Figure 5. Initial Advertisement Phase

The initial phase for a topic can take longer than the resolver_advertisement_minimum_initial_duration if many topics are in resolution at the same time. The configuration options, resolver_initial_advertisements_per_second and resolver_initial_advertisement_bps enforce a rate limit on topic advertisements for the entire UM context. A large number of topics in resolution - in any phase - or long topic names may exceed these limits.

If a source advertising in the initial phase receives a topic query, it responds with a topic advertisement. UM recalculates the next advertisement interval from that point forward as if the advertisement was sent at the nearest interval.

4.3.2.1.2. Querying in the Initial Phase

Querying activity by receivers in the initial phase operates in similar fashion to advertising activity, although with different interval defaults. The resolver_query_minimum_initial_interval default is 20 ms. Subsequent intervals double in length until the interval reaches 200 ms, or the resolver_query_maximum_initial_interval. The query interval remains at 200 ms until the initial querying phase reaches 5000 ms, or the resolver_query_minimum_initial_duration.

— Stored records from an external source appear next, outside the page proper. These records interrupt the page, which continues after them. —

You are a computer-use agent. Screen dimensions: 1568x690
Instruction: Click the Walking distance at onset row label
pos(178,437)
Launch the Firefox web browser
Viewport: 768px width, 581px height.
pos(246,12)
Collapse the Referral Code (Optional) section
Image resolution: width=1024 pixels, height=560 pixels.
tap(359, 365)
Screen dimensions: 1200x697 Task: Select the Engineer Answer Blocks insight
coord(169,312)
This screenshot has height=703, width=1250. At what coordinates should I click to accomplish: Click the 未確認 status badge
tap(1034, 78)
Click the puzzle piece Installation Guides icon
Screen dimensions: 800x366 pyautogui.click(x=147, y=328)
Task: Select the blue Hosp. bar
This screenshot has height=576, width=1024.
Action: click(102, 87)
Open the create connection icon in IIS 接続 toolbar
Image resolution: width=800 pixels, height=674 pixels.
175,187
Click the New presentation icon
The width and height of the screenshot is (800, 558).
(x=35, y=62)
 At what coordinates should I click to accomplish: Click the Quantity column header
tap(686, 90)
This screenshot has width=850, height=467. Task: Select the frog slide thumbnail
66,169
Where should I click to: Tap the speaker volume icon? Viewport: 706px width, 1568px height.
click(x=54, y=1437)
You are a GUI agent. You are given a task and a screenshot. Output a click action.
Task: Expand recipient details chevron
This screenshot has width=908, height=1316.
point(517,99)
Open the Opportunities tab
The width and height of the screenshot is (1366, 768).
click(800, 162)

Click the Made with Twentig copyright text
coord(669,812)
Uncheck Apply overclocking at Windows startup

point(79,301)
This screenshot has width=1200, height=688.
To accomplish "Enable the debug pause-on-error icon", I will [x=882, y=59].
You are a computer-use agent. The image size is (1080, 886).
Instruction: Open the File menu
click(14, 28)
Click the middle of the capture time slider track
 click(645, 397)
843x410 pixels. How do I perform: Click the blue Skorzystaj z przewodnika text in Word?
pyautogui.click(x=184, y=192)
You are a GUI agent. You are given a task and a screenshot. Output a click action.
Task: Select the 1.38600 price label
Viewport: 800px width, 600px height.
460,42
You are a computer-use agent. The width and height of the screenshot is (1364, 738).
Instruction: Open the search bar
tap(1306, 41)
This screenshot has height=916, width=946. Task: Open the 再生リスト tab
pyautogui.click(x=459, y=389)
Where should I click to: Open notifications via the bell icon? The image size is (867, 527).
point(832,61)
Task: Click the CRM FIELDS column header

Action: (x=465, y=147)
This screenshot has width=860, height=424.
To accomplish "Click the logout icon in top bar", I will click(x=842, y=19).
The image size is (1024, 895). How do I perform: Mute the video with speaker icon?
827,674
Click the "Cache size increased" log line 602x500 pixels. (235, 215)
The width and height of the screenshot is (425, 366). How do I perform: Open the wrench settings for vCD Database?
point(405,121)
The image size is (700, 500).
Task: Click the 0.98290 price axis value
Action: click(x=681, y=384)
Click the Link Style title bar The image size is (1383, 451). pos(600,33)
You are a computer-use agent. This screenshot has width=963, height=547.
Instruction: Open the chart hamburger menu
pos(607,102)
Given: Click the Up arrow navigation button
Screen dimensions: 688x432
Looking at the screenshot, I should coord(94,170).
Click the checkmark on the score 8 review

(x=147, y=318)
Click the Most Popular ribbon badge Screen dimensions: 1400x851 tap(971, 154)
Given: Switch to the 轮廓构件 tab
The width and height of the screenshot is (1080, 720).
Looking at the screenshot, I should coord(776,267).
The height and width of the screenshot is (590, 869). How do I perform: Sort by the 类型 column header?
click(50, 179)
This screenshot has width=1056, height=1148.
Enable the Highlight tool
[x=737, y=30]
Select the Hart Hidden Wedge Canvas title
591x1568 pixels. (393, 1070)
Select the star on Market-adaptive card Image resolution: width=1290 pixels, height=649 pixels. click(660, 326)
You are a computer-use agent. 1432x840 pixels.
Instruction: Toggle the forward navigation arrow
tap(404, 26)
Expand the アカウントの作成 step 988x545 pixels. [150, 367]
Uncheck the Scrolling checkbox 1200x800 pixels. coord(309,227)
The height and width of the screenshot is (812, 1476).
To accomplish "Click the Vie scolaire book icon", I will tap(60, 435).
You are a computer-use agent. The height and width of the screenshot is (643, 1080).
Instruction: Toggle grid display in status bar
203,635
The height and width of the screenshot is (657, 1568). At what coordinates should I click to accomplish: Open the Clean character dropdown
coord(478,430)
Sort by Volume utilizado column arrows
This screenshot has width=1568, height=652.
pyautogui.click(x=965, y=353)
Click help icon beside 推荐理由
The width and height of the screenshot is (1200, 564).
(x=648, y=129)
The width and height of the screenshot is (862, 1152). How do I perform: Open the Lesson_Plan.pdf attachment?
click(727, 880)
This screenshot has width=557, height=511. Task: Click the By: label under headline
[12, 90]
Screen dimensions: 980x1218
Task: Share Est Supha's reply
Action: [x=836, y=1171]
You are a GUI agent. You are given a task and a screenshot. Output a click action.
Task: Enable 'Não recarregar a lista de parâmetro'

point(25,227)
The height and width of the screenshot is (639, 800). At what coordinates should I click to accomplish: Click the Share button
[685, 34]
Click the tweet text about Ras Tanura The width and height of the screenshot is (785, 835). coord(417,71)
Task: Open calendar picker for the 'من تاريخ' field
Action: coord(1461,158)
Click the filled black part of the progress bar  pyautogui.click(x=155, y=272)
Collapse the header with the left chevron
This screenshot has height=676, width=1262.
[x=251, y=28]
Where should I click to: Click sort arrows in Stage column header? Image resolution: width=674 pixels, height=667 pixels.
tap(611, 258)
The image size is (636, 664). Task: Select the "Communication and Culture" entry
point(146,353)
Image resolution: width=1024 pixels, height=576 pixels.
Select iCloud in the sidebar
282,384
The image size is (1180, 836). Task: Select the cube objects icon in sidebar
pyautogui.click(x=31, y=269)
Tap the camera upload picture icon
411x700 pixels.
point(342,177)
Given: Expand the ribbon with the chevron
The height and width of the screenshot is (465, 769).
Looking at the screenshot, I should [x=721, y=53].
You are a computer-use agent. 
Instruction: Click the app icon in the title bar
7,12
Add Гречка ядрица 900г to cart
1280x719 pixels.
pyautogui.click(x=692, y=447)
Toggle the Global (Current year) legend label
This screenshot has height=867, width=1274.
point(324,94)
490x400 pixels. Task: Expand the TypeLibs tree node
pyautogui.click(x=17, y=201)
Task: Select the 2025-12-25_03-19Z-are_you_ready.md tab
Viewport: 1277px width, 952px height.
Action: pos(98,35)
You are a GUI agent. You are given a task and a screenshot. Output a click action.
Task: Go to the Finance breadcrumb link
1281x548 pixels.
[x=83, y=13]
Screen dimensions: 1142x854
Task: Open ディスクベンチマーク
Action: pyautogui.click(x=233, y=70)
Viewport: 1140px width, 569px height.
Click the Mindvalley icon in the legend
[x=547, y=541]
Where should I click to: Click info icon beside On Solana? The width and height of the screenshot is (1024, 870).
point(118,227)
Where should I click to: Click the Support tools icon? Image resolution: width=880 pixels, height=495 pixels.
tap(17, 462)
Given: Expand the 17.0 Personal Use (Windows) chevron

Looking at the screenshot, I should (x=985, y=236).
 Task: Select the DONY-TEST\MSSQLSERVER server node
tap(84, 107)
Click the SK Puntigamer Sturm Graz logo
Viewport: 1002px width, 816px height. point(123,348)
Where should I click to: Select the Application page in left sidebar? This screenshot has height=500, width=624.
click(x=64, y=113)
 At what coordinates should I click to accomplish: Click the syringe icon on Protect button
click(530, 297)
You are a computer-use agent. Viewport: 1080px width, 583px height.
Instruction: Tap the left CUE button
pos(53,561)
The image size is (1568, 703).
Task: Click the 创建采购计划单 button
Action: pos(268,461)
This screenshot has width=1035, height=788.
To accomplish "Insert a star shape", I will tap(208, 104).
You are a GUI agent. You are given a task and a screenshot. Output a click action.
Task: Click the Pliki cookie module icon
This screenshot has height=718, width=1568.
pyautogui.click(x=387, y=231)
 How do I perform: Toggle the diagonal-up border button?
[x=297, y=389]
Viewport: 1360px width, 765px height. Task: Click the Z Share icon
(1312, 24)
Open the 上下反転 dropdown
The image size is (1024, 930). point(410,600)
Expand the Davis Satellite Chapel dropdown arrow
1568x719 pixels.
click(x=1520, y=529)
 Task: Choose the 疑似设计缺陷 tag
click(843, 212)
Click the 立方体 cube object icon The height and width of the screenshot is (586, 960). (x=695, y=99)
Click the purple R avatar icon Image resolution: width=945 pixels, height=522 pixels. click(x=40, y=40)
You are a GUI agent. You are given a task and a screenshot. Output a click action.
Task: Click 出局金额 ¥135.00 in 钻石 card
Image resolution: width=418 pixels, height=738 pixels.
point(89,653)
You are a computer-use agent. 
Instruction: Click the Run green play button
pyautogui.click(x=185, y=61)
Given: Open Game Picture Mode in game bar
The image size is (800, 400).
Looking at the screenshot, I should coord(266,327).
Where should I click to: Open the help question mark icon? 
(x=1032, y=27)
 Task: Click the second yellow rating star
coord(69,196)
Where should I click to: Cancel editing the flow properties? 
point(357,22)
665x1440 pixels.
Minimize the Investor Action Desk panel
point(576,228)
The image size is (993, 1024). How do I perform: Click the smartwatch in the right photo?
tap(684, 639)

Figure 6. Initial Query Phase

The initial query phase completes when it reaches the resolver_query_minimum_initial_duration. The initial query phase also has UM context-wide rate limit controls ( resolver_initial_queries_per_second and resolver_initial_query_bps) that can result in the extension of a phase's duration in the case of a large number of topics or long topic names.

4.3.2.2. Sustaining Phase

The sustaining topic resolution phase follows the initial phase and can be a less active phase in which a new receiver resolves its topic. It can also act as the sole topic resolution phase if you disable the initial phase. The sustaining phase defaults use less network resources than the initial phase and can also be modified or disabled completely. See Disabling Aspects of Topic Resolution.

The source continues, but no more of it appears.